> _SOURCE PASSAGE_
========

There's a very famous house design known as a dog run house that was used quite a bit. It has a breezeway down the middle of the house to keep things cooler.
Up in the Hill Country, the immigrant Germans built stone houses with very thick (12"+) walls to keep things cooler inside. Think adobe except with stone instead of mud bricks.
Later on, Victorian type houses were built throughout the state. These houses had very high ceilings and lots of windows on every side of the house. The high ceilings allowed the heat to rise while the windows allowed winds from any direction to be used for cooling.
Some houses had large screened-in porches where people slept on hot nights.
Any kind of swamp cooler helps too.

In today's world, I'd look at earth-sheltered housing as optimal with rammed-earth or adobe as a second choice. Having some sort of outside cooking area is a good idea too. 

The major thing about heat is acclimation. The more time you spend outside in late Spring and early Summer, the easier the heat will be to handle.


----------



## SwordsandSaddles

I live in Louisiana, and this is something that has come up a LOT. We had a mild summer this year, with it only breaking over 100 a few days, and the humidity has largely not been "so thick you can see water" as well. I've seen it 120+ degrees with humidity in the 90% range. 

Basically, you just suffer. 

What we do is we go back to wearing clothing from pre-eletricity coming to the area. Kilts and breechclouts don't care if it is 110 degrees or 10 degrees. You wear looser clothing, and you watch a lot of people wearing a lot less clothing than is proper up north, to to ward off over heating. It is actually illegal for the power company to shut off your power in the summer and the winter here, because of how many people die from exposure.

========

> _Raw records_
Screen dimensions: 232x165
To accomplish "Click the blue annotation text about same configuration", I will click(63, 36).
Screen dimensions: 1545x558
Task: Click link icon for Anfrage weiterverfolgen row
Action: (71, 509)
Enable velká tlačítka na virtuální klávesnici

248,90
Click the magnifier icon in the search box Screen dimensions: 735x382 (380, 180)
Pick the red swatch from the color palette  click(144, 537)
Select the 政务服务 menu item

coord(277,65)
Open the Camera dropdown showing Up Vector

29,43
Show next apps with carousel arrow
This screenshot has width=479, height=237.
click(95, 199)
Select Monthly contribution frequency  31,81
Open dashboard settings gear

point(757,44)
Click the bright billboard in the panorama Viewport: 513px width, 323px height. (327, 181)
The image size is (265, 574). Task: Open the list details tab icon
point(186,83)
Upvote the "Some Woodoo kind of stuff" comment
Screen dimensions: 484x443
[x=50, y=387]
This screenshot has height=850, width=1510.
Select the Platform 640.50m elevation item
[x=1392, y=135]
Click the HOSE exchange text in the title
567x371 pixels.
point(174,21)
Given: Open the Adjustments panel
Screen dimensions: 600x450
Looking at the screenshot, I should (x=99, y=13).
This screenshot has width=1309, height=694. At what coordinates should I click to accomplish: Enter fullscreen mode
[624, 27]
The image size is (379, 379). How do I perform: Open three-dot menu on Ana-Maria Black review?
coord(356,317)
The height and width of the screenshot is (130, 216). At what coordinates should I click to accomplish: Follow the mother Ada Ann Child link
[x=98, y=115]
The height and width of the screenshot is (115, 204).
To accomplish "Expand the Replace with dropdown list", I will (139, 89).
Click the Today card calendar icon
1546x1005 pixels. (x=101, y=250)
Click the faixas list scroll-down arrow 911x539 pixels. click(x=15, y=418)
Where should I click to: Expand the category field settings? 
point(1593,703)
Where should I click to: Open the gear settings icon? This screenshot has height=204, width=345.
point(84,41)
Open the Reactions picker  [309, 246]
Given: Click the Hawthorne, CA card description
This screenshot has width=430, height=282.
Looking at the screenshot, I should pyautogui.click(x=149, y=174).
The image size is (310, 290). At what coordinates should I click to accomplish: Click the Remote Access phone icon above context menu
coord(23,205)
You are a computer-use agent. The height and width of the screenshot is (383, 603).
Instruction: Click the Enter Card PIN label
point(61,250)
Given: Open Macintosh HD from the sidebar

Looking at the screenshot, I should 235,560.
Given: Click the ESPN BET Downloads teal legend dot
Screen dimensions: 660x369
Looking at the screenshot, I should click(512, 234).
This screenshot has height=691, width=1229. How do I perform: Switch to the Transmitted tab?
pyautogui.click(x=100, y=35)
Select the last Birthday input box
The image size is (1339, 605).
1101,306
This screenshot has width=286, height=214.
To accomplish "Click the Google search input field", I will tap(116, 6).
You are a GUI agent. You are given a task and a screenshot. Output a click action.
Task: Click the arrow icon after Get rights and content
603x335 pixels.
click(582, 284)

========

> _GOAL OF THE EXERCISE_
Answer these questions from the forum thread about staying cool in hot weather:
1. What runs down the middle of a dog run house?
2. How thick were the walls of the stone houses built by immigrant Germans in the Hill Country?
3. According to the post from Louisiana, what is illegal for the power company to do in summer and winter?
The entries have no connection to the forum thread about staying cool in hot weather.

> _OUTPUT FOR THIS TASK_
1. A breezeway.
2. 12 inches or more.
3. Shut off your power.